**Text section:**

-=-=-

And Anthony Lane at the New Yorker weighs in today with criticism of the film, though more balanced than White's. Basically, it's too calculated for him, and he's not charmed (Christine also strikes him as a "bunny-boiler").
+ Don't Know Much. (NY Press)
+ American Beauty: Miranda July's "Me and You and Everyone We Know" (indieWIRE)
+ Christmas in July (Slate)
+ An Artistic Eye Wide Open, Observing Odd, Lost Souls (NY Times)
+ Bewildered (New Yorker)
06.20.05
NYAFF: Tanuki Goten wa...paradaisu!
This is the first of our promised dispatches from the New York Asian Film Festival, and it's a doozy (Good lord, when did such words creep into our vocabulary?). Securing "Operetta Tanuki Goten (Princess Raccoon)" was a real triumph for NYAFF — Seijun Suzuki pioneered the sort of visually brilliant, wondrously bizarre films the festival was created to showcase. He's now 82, and apparently sometimes requires the use of an oxygen tank, but age has hardly tempered his vision — "Princess Raccoon" is joyously strange, goofy, stylized, and very much a Seijun Suzuki film.

-=-=-

[Records of locating words and elements]
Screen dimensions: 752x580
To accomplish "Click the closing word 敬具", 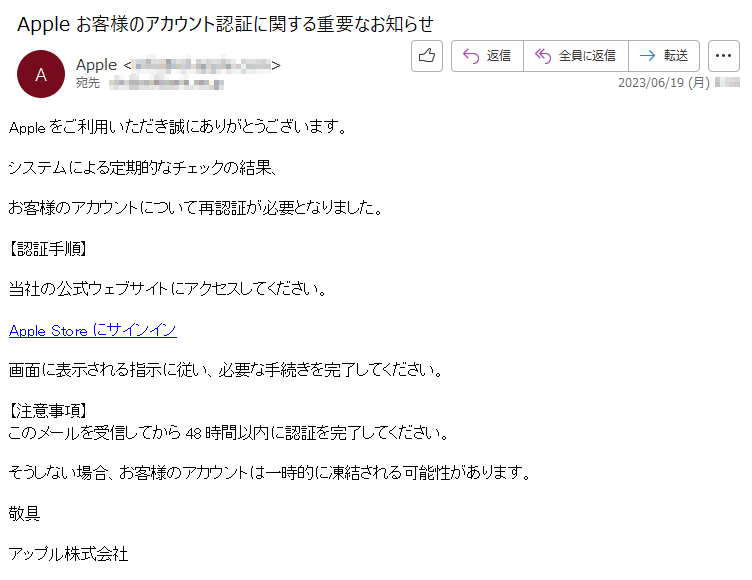I will coord(24,514).
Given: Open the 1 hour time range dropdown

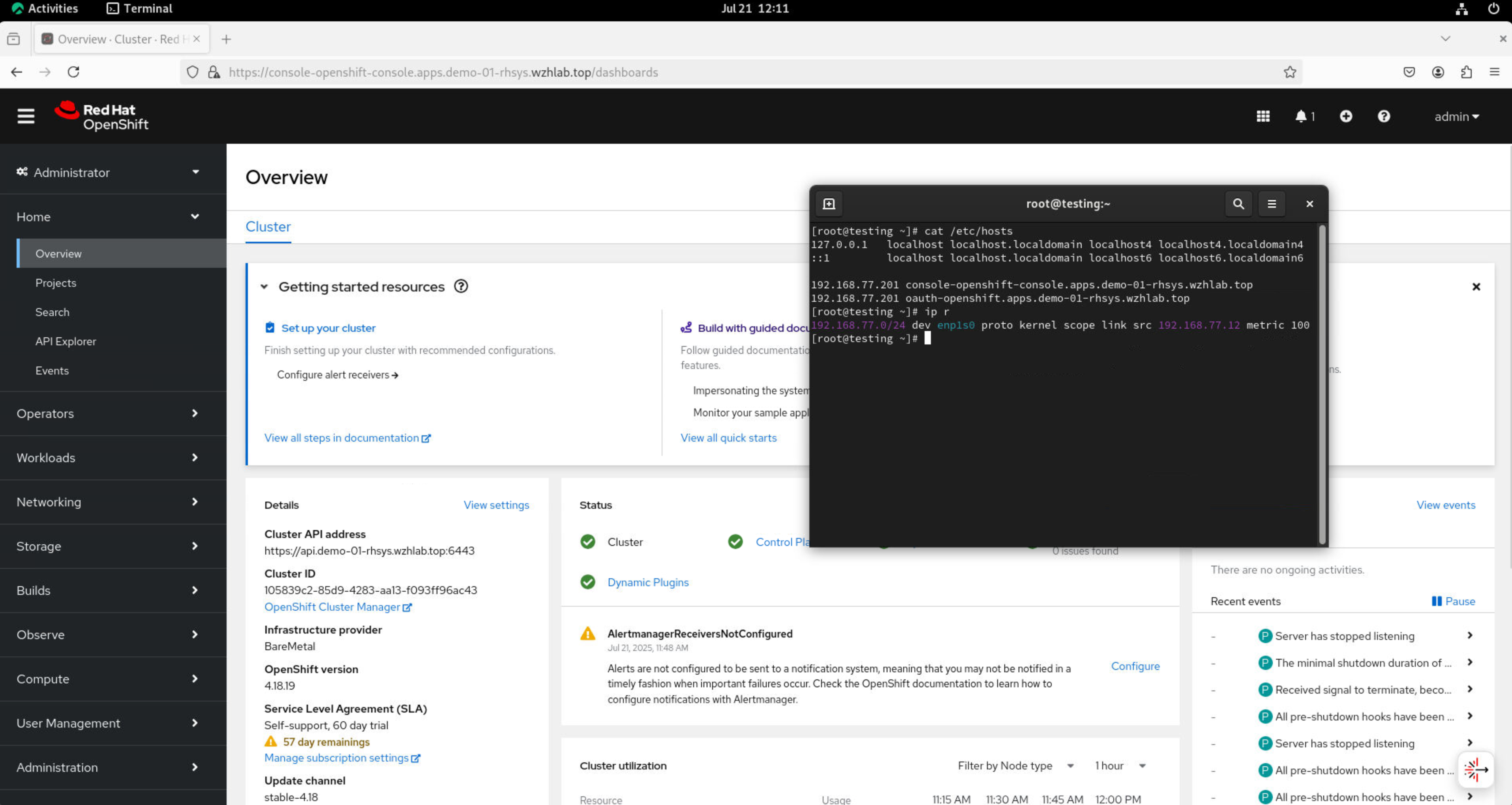Looking at the screenshot, I should pyautogui.click(x=1120, y=766).
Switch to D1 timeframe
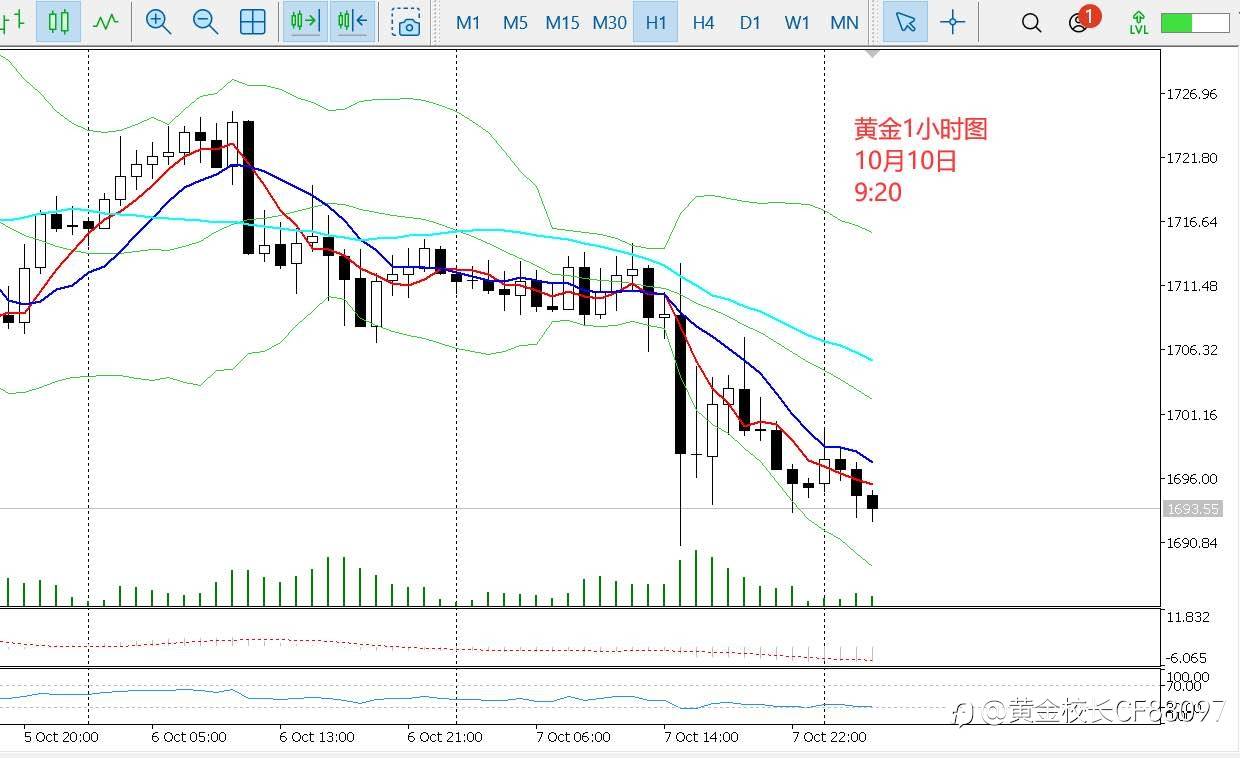This screenshot has height=758, width=1240. coord(750,22)

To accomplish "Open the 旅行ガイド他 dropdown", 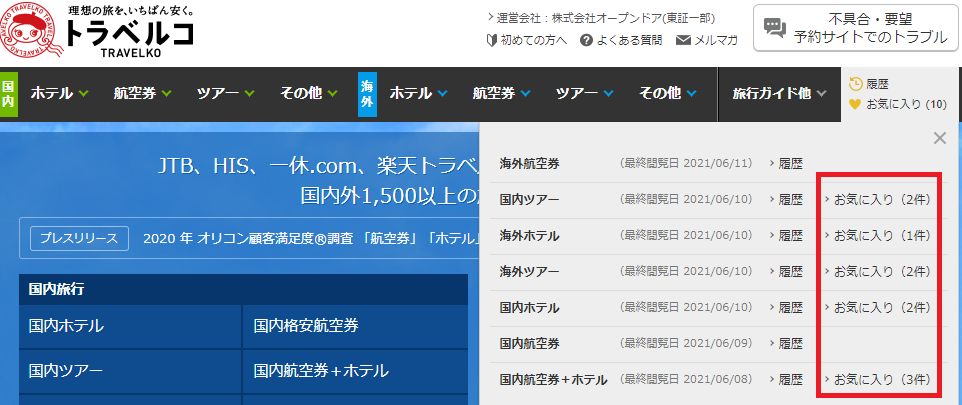I will 779,94.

-=-=-

**Exercise instructions:**
• A. Answer these questions from the film blog post, one per line:
(i) Which New Yorker critic is said to criticize the film?
(ii) What term does that critic apply to Christine?
(iii) How old is Seijun Suzuki said to be?
• B. Proceed with the film blog post on the New York Asian Film Festival, picking up after its final sentence.
The records were taken from a separate source and have no connection to the film blog post.

**Outputs for the tasks:**
• A.
(i) Anthony Lane
(ii) "bunny-boiler"
(iii) 82

• B.
Zhang Ziyi plays the princess in question, ruling over the tanuki in the tanuki castle in the tanuki forest. The fact that she speaks Mandarin for most of the film is explained away fairly effortlessly — she came to Japan from China. Why? Oh, humans can never understand why tanukis do what they do. The language barrier doesn't really put a crimp in her eventual romance with the human prince Amechiyo (Odagiri Jo, rivaling Zhang in prettiness), because love transcends all languages. They do have plenty of other problems to deal with, like Amechiyo's father, who, in true (if gender-reversed) fairy-tale fashion, is trying to kill Amechiyo because his blossoming good looks threaten to make him, rather than his father, the fairest of them all. Then there's the Tanuki-hime's obligations to her people, who live in jolly, musical bliss away from the humans who try to trick them and/or make them into soup. This is before we get into the bizarre Catholicism, the random Italian courtiers hanging about, the Frog of Paradise, a rock, paper, scissors battle, and a digital appearance from an enka singer.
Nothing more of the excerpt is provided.